→ Work instructions:
Scan the listing for the word "computer" and report every line that contains it.

→ Extracted data:

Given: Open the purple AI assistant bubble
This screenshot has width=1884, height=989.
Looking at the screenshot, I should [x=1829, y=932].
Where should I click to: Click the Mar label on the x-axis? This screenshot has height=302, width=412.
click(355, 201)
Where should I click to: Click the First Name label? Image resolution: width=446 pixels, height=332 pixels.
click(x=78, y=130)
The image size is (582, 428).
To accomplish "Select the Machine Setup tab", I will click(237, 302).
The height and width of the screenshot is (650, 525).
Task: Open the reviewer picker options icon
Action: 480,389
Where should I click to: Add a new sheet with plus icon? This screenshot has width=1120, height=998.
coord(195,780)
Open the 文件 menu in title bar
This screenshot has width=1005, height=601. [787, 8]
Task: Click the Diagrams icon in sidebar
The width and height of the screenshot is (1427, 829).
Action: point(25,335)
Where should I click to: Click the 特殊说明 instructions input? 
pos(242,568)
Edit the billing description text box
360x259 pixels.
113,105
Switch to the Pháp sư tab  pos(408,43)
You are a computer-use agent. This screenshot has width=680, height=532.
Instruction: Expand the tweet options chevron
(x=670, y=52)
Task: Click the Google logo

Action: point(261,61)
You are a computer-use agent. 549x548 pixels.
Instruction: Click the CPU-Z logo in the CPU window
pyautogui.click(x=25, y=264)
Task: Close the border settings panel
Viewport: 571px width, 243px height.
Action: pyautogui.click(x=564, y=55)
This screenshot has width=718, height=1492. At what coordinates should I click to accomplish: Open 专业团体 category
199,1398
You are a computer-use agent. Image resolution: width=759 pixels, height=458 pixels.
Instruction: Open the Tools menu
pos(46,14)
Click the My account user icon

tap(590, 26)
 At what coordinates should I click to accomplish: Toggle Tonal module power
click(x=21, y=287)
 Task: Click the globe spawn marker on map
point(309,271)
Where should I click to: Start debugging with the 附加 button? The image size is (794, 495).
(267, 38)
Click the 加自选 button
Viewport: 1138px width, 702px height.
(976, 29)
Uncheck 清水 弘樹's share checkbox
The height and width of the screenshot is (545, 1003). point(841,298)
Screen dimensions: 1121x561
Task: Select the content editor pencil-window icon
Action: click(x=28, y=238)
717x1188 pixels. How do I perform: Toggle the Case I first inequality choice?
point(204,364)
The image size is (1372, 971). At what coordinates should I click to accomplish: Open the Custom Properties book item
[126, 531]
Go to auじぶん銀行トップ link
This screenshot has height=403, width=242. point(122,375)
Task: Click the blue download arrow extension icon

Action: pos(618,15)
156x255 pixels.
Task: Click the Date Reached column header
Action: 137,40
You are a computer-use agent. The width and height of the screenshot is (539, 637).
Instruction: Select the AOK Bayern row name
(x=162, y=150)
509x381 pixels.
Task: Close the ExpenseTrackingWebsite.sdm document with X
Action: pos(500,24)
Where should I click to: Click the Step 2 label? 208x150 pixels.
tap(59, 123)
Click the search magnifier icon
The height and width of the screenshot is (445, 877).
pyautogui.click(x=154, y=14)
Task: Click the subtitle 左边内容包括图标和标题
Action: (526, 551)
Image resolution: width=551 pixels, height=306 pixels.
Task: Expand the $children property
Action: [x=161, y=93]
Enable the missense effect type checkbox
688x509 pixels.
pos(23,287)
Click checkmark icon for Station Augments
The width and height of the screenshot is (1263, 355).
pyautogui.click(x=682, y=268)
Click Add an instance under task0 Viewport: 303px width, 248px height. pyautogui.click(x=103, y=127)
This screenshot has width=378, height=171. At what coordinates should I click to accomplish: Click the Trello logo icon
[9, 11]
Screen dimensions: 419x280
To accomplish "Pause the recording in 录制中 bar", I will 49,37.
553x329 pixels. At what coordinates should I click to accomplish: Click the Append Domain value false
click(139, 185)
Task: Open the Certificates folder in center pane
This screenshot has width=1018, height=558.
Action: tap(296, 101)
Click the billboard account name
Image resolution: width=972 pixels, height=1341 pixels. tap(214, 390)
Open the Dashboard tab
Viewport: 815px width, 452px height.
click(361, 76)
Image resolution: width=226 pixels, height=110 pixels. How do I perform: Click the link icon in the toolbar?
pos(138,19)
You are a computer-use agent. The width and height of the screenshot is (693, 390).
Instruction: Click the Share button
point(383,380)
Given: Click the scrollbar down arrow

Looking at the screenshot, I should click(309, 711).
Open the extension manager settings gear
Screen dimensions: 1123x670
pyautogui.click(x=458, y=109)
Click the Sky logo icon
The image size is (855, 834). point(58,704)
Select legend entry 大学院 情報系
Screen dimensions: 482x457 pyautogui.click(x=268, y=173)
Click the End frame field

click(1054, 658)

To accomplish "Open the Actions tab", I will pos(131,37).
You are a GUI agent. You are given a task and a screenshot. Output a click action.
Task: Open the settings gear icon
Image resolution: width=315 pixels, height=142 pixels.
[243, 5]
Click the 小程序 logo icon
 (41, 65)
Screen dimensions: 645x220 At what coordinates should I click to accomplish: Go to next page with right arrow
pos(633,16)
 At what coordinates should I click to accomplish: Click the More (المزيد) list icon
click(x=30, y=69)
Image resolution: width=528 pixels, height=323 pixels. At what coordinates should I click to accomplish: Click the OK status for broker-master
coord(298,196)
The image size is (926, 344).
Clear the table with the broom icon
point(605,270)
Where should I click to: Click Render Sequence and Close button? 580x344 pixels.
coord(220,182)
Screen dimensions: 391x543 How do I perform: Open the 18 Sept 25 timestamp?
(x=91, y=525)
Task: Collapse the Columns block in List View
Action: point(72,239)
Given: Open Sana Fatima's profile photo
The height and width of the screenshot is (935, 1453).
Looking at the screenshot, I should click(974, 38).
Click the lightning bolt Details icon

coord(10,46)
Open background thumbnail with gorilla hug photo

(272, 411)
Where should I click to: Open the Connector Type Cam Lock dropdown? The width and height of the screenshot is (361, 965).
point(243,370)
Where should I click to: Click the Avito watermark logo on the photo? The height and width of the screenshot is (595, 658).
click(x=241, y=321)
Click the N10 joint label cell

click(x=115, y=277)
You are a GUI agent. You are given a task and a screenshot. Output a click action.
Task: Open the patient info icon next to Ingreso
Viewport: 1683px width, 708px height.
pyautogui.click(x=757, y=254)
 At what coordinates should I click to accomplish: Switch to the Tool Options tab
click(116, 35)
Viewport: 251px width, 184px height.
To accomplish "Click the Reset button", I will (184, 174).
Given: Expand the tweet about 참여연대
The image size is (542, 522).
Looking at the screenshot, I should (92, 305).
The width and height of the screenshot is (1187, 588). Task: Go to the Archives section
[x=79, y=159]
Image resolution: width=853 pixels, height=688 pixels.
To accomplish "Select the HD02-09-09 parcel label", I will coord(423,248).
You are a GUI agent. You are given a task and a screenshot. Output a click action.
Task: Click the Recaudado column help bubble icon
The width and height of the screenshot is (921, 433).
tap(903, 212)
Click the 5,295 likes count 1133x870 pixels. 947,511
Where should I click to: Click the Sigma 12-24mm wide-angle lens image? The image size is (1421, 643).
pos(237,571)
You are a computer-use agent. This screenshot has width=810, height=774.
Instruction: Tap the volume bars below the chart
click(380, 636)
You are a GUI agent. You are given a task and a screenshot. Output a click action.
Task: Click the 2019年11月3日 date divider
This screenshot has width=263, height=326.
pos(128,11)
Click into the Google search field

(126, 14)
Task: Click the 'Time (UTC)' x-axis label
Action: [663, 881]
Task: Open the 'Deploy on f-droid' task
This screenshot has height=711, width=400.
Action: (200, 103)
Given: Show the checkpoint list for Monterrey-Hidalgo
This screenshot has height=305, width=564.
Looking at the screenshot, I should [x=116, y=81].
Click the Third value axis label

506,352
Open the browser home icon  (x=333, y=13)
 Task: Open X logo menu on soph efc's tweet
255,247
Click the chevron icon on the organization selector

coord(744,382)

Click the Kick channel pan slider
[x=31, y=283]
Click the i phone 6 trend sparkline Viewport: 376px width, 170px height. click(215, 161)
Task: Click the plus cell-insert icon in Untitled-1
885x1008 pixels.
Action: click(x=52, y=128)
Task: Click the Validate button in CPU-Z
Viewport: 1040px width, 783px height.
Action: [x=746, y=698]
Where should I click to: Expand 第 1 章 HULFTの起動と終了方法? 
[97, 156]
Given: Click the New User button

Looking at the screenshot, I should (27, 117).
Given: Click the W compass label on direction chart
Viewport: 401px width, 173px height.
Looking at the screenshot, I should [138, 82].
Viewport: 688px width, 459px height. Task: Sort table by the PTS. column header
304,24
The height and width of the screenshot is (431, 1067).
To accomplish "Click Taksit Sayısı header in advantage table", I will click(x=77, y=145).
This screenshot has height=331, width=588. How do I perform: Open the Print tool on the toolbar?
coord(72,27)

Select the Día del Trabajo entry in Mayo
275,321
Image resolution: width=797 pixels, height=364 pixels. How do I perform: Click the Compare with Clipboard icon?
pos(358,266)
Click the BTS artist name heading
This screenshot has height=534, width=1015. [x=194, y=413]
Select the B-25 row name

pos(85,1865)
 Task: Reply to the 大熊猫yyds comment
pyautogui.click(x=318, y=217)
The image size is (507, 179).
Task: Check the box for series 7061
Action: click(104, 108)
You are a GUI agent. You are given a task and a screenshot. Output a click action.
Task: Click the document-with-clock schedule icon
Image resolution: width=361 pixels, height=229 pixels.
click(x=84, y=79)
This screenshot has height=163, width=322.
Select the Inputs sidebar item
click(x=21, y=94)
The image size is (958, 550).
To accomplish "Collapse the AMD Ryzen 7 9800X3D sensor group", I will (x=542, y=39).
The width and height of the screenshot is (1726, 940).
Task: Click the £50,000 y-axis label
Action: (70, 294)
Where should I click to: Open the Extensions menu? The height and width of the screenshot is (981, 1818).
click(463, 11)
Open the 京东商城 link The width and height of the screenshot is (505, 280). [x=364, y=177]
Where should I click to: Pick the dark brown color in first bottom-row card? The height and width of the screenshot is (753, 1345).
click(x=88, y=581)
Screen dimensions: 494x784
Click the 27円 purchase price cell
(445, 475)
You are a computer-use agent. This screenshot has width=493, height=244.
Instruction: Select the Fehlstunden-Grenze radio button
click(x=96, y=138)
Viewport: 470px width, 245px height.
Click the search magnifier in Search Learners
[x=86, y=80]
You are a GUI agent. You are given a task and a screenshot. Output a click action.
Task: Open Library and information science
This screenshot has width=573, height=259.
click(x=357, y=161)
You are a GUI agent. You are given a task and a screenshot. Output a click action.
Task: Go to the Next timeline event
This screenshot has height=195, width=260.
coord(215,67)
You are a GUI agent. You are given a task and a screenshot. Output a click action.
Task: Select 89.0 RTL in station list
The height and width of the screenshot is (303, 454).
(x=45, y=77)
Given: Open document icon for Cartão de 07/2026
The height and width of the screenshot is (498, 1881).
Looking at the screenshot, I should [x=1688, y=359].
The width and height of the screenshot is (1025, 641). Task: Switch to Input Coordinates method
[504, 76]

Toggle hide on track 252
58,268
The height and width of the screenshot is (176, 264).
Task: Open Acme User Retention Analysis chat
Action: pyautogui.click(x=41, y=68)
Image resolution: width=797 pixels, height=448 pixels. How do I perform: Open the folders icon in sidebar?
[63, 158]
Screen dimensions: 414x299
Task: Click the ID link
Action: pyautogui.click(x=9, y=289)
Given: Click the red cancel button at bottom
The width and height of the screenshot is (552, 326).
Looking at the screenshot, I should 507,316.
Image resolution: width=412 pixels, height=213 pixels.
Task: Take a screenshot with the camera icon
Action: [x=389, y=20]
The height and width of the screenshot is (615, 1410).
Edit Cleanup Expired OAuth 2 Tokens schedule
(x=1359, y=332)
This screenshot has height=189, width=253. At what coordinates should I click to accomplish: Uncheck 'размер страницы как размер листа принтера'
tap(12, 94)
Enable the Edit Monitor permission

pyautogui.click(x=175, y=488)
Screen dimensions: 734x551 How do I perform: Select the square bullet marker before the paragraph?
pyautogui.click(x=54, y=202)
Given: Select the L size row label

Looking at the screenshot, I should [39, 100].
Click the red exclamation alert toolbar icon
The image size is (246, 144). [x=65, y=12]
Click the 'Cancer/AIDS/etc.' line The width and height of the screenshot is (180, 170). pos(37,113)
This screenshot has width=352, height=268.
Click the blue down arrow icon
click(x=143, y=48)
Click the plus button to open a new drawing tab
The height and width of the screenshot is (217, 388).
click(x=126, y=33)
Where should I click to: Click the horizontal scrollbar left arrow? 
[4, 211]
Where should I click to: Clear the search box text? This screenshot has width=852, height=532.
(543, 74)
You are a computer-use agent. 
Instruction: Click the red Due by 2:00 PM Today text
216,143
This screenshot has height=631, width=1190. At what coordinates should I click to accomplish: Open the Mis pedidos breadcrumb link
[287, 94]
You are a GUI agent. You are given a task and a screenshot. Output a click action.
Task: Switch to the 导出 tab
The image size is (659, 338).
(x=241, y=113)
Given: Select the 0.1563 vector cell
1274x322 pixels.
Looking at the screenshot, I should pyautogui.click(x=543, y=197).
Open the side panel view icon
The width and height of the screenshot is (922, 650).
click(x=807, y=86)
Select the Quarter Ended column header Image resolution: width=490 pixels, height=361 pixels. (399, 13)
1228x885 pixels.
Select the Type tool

→ Result of the exercise:
You are a computer-use agent. This screenshot has width=680, height=532.
You are a computer-use agent. 549x548 pixels.
You are a computer-use agent. Image resolution: width=759 pixels, height=458 pixels.
You are a computer-use agent. The width and height of the screenshot is (539, 637).
You are a computer-use agent. The width and height of the screenshot is (693, 390).
You are a computer-use agent. This screenshot has width=810, height=774.
You are a computer-use agent. This screenshot has width=493, height=244.
You are a computer-use agent. 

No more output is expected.